Exercise objective - Find the lines below in which the string "avatar" occurs. Copy each one.

Information shown -
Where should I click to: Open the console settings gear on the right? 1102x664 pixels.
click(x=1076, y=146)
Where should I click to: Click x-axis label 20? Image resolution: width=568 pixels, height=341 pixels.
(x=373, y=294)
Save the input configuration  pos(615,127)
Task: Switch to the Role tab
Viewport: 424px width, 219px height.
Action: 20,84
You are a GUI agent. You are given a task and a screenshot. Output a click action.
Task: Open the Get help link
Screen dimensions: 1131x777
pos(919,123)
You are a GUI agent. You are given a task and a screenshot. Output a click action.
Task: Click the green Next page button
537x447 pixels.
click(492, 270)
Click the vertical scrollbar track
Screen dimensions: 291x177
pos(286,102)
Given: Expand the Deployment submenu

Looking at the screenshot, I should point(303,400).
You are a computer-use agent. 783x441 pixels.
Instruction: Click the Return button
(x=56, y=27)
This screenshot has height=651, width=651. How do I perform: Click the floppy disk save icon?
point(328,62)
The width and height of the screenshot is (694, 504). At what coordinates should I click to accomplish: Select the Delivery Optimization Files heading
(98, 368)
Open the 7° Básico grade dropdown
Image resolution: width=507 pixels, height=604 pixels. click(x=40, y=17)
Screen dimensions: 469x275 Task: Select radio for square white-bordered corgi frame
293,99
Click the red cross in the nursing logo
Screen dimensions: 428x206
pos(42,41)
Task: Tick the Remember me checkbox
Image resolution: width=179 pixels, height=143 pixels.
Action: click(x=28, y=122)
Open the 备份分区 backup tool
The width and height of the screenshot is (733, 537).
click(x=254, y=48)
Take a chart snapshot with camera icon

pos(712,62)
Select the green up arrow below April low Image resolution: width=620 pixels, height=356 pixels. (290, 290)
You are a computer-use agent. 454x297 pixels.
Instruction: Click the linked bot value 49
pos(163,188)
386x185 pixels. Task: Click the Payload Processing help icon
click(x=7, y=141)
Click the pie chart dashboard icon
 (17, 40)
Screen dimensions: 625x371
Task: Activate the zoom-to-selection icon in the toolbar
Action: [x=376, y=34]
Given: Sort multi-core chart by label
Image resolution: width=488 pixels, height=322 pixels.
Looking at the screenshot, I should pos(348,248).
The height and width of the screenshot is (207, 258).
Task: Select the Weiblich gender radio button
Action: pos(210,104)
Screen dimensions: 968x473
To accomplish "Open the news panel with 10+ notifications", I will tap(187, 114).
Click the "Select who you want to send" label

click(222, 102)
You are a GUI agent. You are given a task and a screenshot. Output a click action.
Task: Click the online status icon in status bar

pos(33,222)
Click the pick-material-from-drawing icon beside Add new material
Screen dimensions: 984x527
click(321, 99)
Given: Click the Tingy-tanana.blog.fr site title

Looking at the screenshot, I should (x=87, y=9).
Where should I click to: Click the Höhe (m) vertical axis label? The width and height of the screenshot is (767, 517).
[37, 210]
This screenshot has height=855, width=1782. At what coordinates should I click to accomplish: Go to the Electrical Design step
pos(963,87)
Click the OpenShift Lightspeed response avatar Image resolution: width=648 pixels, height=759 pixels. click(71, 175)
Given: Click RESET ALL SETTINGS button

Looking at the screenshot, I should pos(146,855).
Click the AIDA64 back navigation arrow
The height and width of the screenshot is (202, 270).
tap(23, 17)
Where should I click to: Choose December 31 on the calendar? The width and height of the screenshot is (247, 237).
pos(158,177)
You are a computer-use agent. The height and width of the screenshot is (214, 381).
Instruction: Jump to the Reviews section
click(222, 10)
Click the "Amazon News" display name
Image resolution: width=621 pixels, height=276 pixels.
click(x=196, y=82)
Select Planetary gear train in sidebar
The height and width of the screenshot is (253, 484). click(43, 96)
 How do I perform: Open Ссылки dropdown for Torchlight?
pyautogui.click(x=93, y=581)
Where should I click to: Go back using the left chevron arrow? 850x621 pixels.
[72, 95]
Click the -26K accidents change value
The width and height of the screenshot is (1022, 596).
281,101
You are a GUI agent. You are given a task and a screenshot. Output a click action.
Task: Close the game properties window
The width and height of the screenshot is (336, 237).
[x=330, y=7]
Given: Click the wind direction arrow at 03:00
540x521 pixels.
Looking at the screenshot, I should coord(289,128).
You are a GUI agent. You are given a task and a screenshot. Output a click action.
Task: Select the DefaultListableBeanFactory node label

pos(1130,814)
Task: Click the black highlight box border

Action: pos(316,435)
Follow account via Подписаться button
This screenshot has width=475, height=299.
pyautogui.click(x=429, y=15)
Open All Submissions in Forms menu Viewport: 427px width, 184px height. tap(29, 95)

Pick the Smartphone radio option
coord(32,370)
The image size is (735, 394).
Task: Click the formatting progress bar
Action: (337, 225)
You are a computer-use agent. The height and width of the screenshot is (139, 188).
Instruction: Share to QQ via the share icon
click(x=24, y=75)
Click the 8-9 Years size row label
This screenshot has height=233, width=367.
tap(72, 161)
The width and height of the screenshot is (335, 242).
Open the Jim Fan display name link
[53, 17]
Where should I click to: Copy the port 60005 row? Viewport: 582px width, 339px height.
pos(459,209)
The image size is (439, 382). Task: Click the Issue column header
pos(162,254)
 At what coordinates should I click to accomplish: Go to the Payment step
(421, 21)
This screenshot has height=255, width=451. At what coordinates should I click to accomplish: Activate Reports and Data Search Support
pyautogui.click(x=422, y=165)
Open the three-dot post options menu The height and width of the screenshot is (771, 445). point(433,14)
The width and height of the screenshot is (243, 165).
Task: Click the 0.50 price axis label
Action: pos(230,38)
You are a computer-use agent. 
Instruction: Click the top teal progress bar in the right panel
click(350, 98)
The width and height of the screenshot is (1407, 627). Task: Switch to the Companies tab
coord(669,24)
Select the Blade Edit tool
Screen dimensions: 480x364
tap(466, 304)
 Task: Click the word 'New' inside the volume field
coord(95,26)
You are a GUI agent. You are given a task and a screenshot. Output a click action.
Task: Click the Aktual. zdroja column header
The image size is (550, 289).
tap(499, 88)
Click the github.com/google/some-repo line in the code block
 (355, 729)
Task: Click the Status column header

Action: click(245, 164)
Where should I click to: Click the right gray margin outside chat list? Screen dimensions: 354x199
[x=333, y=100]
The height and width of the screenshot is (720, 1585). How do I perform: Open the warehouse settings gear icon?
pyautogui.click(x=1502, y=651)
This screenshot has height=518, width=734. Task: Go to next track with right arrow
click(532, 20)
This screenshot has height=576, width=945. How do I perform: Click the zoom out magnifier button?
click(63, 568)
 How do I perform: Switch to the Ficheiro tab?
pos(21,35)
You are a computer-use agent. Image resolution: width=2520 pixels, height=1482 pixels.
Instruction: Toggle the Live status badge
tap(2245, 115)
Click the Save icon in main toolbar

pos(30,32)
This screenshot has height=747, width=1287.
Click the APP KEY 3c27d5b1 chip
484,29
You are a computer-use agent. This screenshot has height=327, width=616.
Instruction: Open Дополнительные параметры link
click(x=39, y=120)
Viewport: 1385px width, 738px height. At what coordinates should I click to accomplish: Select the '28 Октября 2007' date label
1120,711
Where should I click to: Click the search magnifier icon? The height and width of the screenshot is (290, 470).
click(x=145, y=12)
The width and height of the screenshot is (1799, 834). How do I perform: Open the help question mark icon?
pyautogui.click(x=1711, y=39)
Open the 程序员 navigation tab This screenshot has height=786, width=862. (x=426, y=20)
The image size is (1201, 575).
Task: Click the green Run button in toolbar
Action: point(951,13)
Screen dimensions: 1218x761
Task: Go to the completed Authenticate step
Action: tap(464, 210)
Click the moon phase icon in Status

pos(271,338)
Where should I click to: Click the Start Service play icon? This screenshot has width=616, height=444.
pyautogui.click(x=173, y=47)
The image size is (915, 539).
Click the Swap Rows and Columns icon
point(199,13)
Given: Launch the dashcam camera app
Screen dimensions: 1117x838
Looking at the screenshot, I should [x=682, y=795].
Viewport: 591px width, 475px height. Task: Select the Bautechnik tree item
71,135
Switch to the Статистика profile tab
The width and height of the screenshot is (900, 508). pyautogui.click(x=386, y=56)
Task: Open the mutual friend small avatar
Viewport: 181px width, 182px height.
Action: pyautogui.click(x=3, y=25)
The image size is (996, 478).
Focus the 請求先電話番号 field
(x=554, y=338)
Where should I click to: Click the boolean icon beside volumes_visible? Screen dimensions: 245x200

Answer space -
Click the OpenShift Lightspeed response avatar Image resolution: width=648 pixels, height=759 pixels. click(71, 175)
Task: Open the mutual friend small avatar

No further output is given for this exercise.